Representative species of different attines were maintained in the laboratory in the Botany Department of the University of Toronto to resample for persistent, nonmutualistic fungi including 10 colonies each of Apterostigma cf. Colonies were maintained in the laboratory for a month period. After initial sampling in the field, each colony was resampled every 4—8 weeks. Substrate material provided in the laboratory to ants as forage was confirmed to be free from the common nonmutualistic fungi obtained in the initial field sampling.

Air-sampling of spores of these fungi was conducted near ant colonies in Gamboa by using a standard Biotest-Reuter centrifugal air-sampler Biotest AG, Breieich, Germany.

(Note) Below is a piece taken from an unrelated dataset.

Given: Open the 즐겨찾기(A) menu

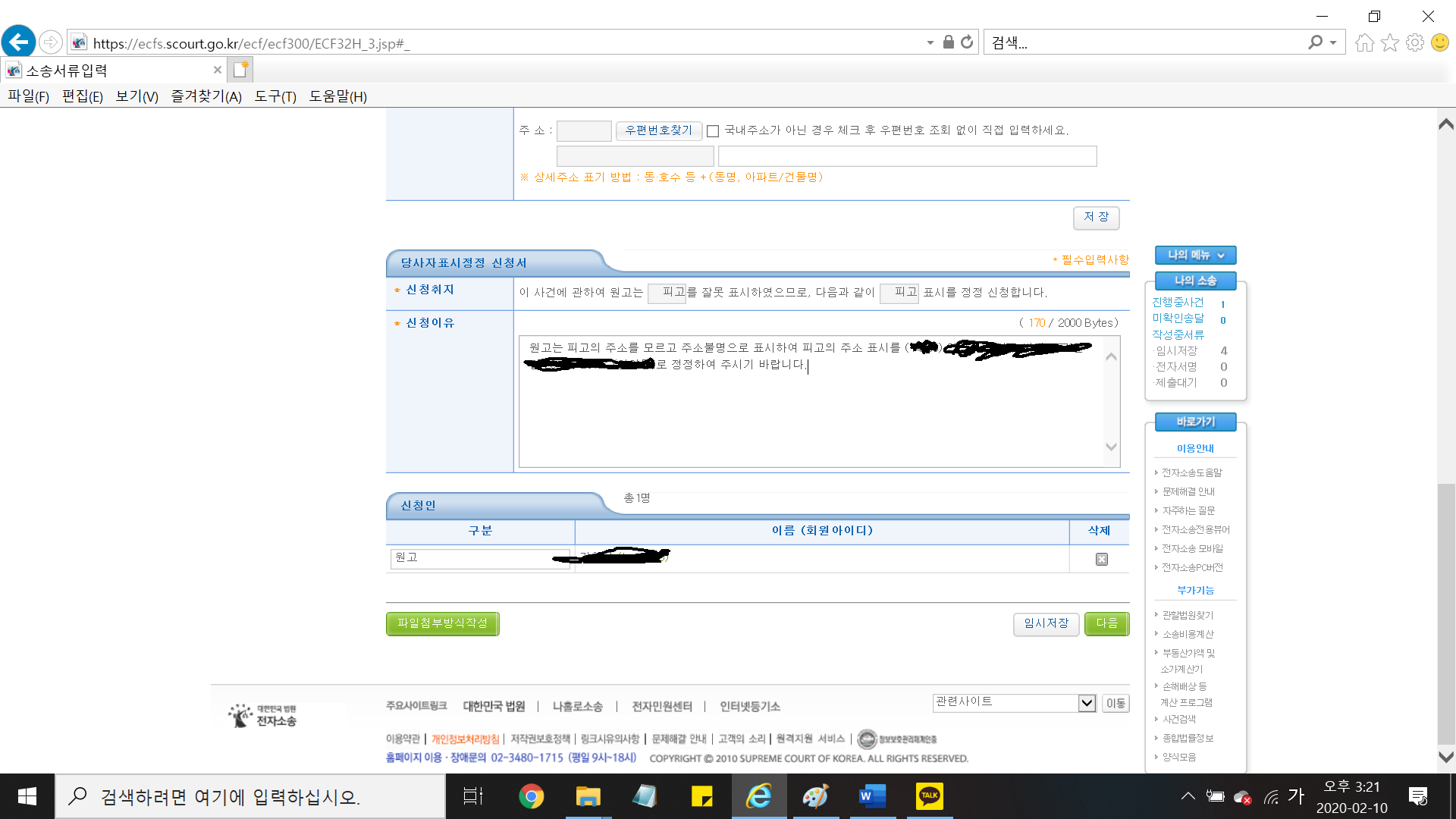Looking at the screenshot, I should (206, 96).
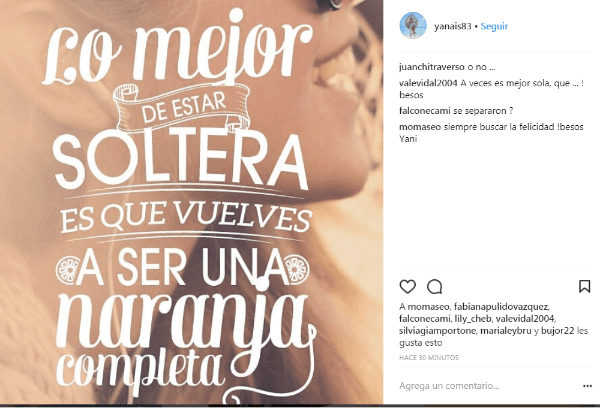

To reduce the possibility of infections spreading between colonies in the laboratory, instruments were sterilized before each new colony was fed or cleaned. Also, moat, mineral-oil, and physical barriers were used to prevent the ingress spread of mites, which potentially could vector fungal propagules between nests.

Reisolation of a fungus in the laboratory over an extended period of time was interpreted as evidence of chronic presence and growth within a garden. Pathogenicity and Virulence of Garden Contaminants. To determine whether Escovopsis, the most commonly isolated nonmutualistic fungus in the above-mentioned sampling see Resultsis a parasite of attine gardens, the virulence of fungi in this genus was investigated by i monitoring for colonies that have been over-grown by the fungus in the laboratory and field; ii excluding large garden fragments from tending ants to determine whether, in the absence of the garden-tending, Escovopsis erupts and manages to over-grow the fragment; and iii directly inoculating colonies with Escovopsis and monitoring these intentionally infected gardens.

We infected fungal gardens with Escovopsis in the laboratory by using young colonies of A. Incipient colonies were collected in Gamboa, Republic of Panama, 6—8 weeks after the mating flight and were confirmed to be free from Escovopsis.